舒遙看他樣子, 已猜得到衛珩後面想說些什麽。

大抵又是“我不想你為難之類的。”

他入了無情道,連言語也能省則省,不必要的話一概不提,自是不想和衛珩僵持下去。

舒遙幹脆自己去親了衛珩。

還好。

舒遙想,沒什麽旁的感覺,暖融融的,比起在深淵被衛珩抱住時透不過氣來的感受,已經好上太多。

看來自己的猜測沒錯。

自己和衛珩之間, 前世今生,冥冥之中自有一線牽。

他兩世因果輪轉, 獨獨剩下衛珩的這一根未曾還清。

如一縷微弱牽絆, 拽住了自己在無情道上的腳步。

興許那一縷牽絆微弱如游絲, 卻是的的確確真確存在的。

自己所該做的,是將那一縷牽絆無限加深。

深到能夠徹底攔住自己入無情道的腳步。

舒遙突發奇想。

他說道:“親也親過了,不如阿珩你睡一下我?”

“別鬧!”

衛珩低斥道。

相同的兩個字, 這一回他出口得更快,聲音也更僵硬,更滯澀。

舒遙不是很喜歡衛珩說話的聲調。

日月照璧天下第一,道尊原該是在雲端不染塵埃,高華徹骨的。

無論如何不應左右為難,舉步維艱。

舒遙不知道心疼是何等感受。

但他確實不想見到衛珩這般。

他轉開話題, 強詞奪理:“阿珩你是因為我入了無情道, 便不把我當道侶了嗎?”

衛珩:“你不必為難的。
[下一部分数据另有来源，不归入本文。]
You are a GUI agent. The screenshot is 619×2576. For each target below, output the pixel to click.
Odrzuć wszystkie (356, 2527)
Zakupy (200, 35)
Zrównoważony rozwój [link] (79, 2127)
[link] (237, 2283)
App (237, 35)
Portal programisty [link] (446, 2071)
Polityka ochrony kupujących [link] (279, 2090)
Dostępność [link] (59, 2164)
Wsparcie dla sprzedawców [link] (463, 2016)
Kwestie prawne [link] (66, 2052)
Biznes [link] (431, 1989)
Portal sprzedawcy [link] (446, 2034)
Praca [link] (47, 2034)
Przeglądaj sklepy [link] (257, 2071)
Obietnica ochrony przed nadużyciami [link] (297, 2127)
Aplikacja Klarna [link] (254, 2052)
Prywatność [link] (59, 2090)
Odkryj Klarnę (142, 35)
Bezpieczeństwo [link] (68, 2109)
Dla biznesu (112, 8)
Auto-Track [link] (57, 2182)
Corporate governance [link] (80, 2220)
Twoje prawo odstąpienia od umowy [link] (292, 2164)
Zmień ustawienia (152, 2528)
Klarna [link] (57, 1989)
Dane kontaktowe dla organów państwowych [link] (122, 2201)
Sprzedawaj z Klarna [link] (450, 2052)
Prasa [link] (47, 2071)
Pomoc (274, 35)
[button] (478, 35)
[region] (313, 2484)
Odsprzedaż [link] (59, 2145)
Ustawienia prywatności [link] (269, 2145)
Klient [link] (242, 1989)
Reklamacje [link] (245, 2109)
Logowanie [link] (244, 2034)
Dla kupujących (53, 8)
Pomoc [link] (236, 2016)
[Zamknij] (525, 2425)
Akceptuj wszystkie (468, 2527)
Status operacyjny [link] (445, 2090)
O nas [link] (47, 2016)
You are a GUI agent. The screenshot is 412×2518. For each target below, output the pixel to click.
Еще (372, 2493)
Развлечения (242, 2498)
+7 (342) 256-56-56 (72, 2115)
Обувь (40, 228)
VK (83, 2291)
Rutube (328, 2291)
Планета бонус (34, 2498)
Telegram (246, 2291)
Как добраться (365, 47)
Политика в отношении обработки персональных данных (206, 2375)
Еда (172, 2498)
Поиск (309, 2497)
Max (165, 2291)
”

更不必做到如此地步。

“我不為難。”

舒遙說:“我應負起對你的責任,更想看著你高興, 所以我不曾為難過。”

“入無情道非我所願,雖說於我而言,無情有情似乎差別不大,與阿珩你來說卻是大不相同。於是我也正嘗試尋找著恢覆如常的方法。”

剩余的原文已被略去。